Monday 17 November 2008

Words from the Wise-- Dr. Konai Helu Thaman



Dr. Konai Helu Thaman is a Tongan native Scholar and Professor at the University of South Pacific (USP) in Fiji. She holds a BA in Geography from the University of Auckland, an M.A. in International Education from the University of California at Santa Barbara, and PhD in Education from the USP.

Dr. Thaman's PhD Dissertation entitled ‘Ako and Faiako: Cultural Values, Educational Ideas and Teachers’ Role Perceptions in Tonga was based on studies of the relationships between cultural values and educational ideas and how these were reflected in teachers’ perceptions of their professional role. She has conducted research, consultancies and published widely in the areas of teacher education, curriculum development and culture and education and has held senior administrative positions in the USP including Director of the Institute of Education and Pro Vice Chancellor and Acting Deputy Vice Chancellor.

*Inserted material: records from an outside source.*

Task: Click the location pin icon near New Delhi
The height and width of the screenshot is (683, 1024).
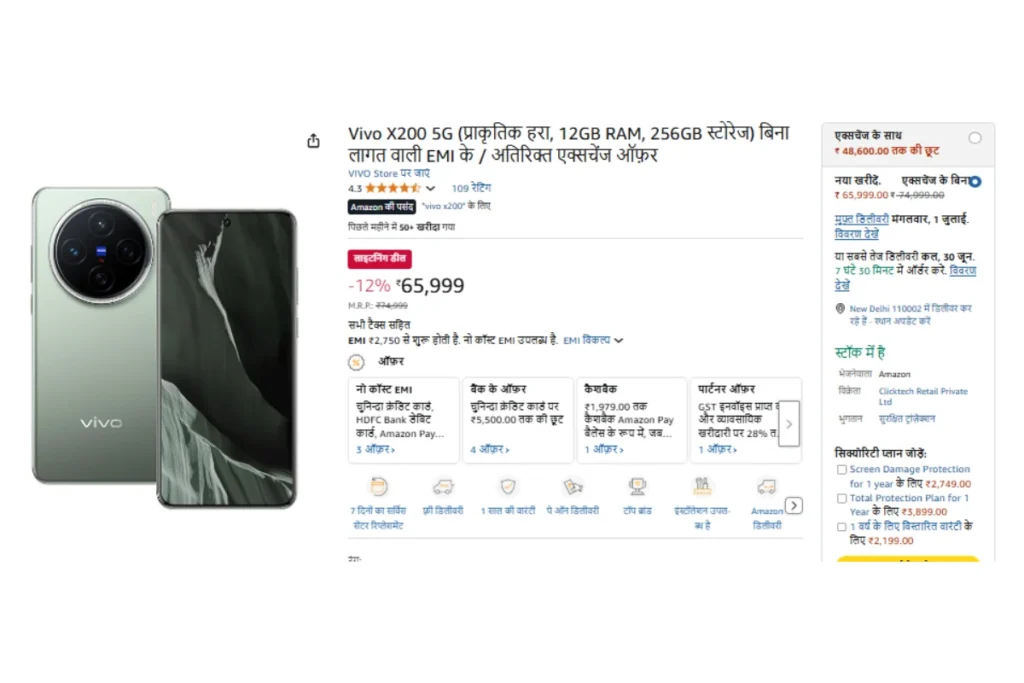Action: pos(840,309)
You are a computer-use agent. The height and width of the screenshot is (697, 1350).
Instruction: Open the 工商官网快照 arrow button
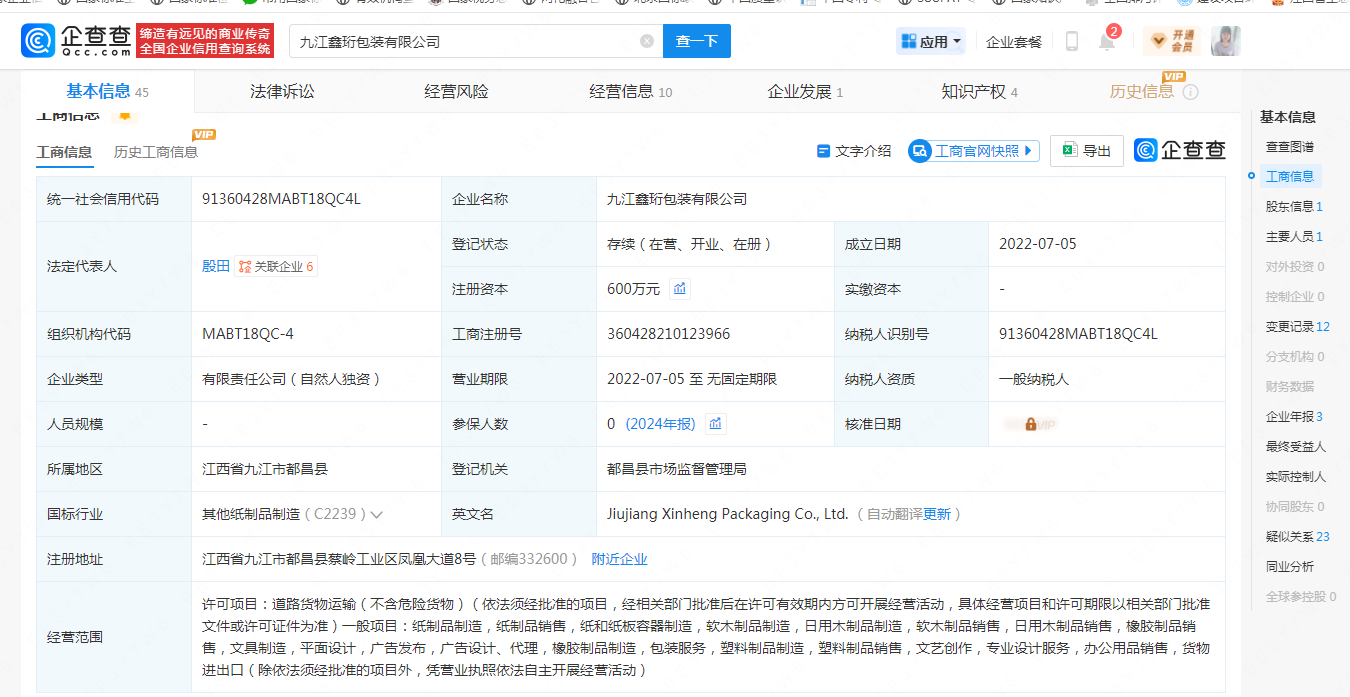click(x=1027, y=151)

She is a Fellow of APEID (Asia-Pacific Programme of Educational Innovation for Development) and a member of several international and professional organisations including the UNITWIN/UNESCO Asia Pacific Higher Education Network and the Joint ILO/UNESCO Committee of Experts on the Application of the Recommendation on the Status of Teachers (CEART), and the Asia Pacific Regional Scientific Committee on Research in Higher Education. She serves as the UNESCO Chairperson in Teacher Education and Culture. She is also a widely published poet. Read more HERE



The following is a quote taken from her keynote address at the Center for Pacific Island Studies Conference in 2003. Her talk was entitled "Decolonizing Pacific Studies: Indigenous Perspectives, Knowledge, and Wisdom in Higher Education"

"...my western education has not caused me to shift from a belief and reliance in the supernatural...I am a Tongan woman of the commoner class, and although schooled in western ways, I continue to see myself as part of an organic unity, not as a chance result of natural selection at work in a world devoid of supernatural guidance..."

you say that you think
therefore you are
but thinking belongs
in the depths of the earth
we simply borrow
what we need to know
these islands the sky
the surrounding sea
the trees the birds
and all that are free
the misty rain
the surging river
pools by the blowholes
a hidden flower
have their own thinking
they are different frames
of mind that cannot fit
in a small selfish world
(Konai Helu Thaman, “Thinking”)
I have always loved Dr. Thaman's work and how her words articulate a reality that is based on indigenous Tongan thought that claims knowledge existing and arising from the supernatural. It claims multiple ways of knowing and thinking! It aims to deconstruct the western thought and idea that literacy equals intelligence. Her words have helped me to expand my thinking beyond the walls of my classrooms and to envision and redefine education in a broader sense. It ruptures the idea that formal education is the only space where knowledge is created and produced!